The KV Cache

Posted on Mar 22, 2024
tl;dr: Computing the attention more efficiently at inference.

The computation of attention is costly. Remember that our decoder works in an auto-regressive fashion. For our given input $$\colorbox{red}{What}\colorbox{magenta}{ is}\colorbox{green}{ the}\colorbox{orange}{ capital}\colorbox{purple}{ of}\colorbox{brown}{ France}\colorbox{cyan}{?}"$$

\begin{align} \text{Prediction 1} &= \colorbox{orange}{The} \\ \text{Prediction 2} &= \colorbox{orange}{The}\colorbox{pink}{ capital} \\ &\vdots \\ \text{Prediction $p$} &= \colorbox{orange}{The}\colorbox{pink}{ capital} (\dots) \colorbox{red}{ Paris.} \end{align}

To produce prediction $2$, we will take the output from prediction $1$. At each step, the model will also see our input sequence. Without any tricks, at every step, we’re going to be re-computing values that have already been calculated. Our attention matrix used for our first prediction will have the following structure

Sliding Window Attention Visual

When we compute the second prediction, the structure of our attention matrix looks very similar. Notice that the attention matrix after prediction one is actually contained within this matrix!
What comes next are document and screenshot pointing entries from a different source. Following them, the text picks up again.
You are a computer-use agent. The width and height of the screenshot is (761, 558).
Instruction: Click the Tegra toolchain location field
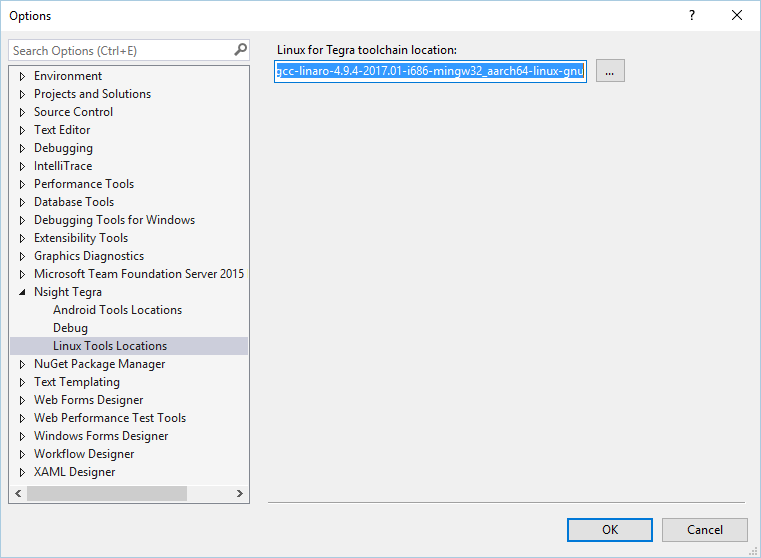pyautogui.click(x=430, y=71)
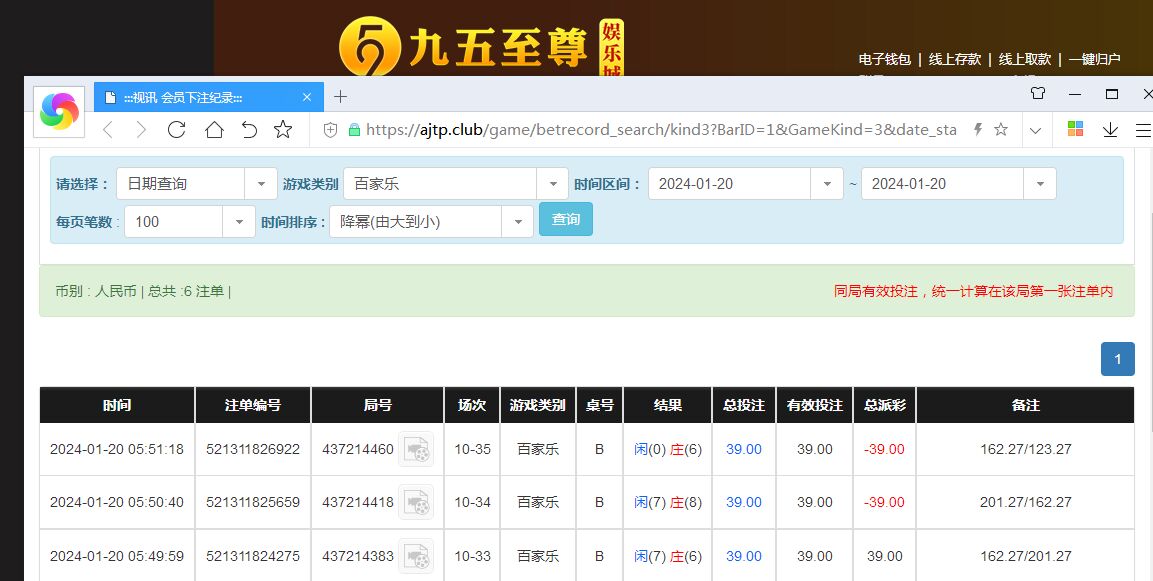Select page 1 pagination button

point(1117,359)
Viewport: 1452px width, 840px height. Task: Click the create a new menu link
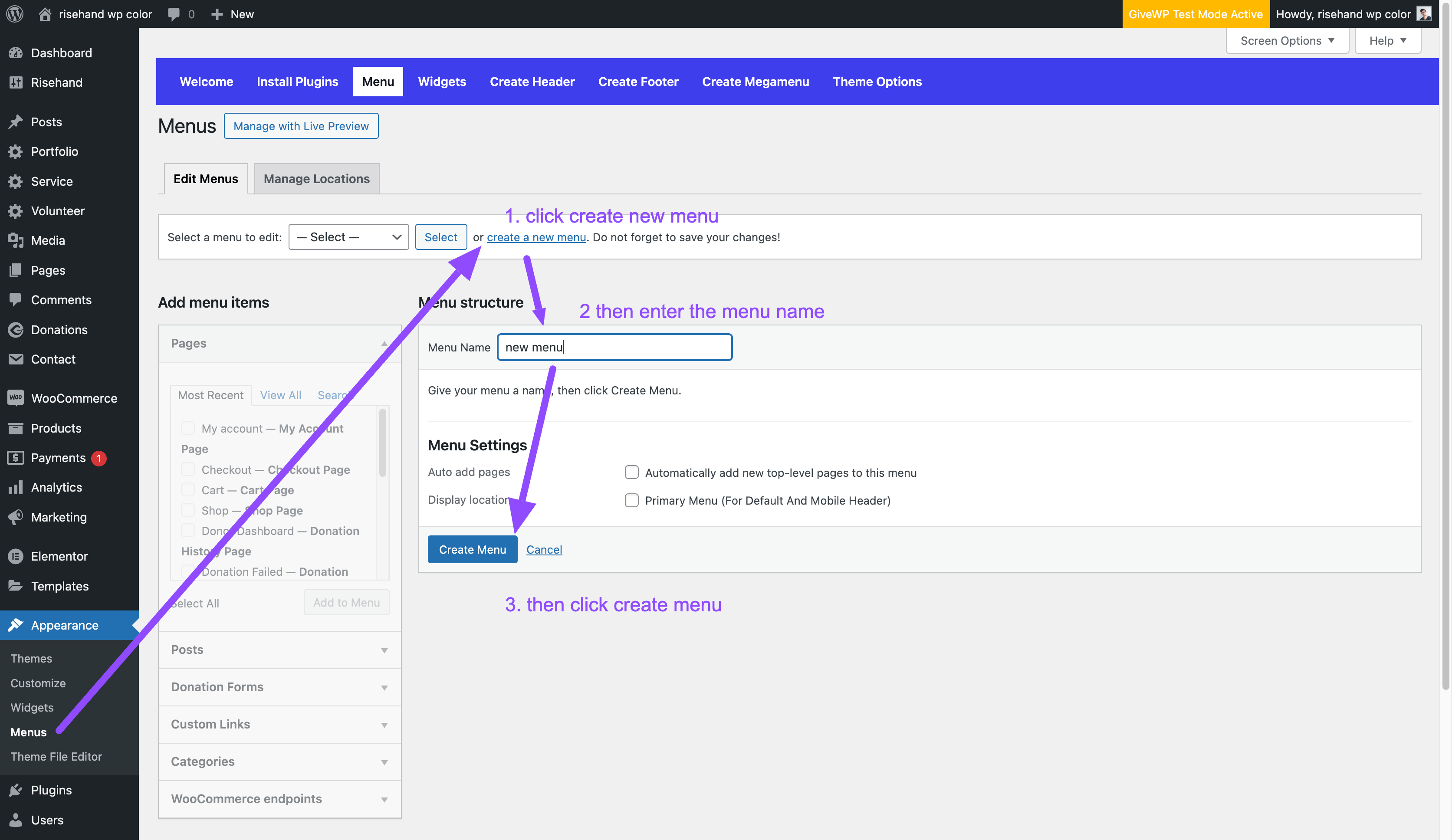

Dilated Sliding Window Attention Visual

Remember, $Q$ and $K^T$ are just defined by our matrix $M$ which contains one row per input token. Thus, $Q$ and $K^T$ are very similar between the first and second predictions - only one row / column has changed! By caching $K$ for each prediction, we can make the computation of our attention matrix more efficient and by caching $V$, we make our attention mechanism output calculation more efficient.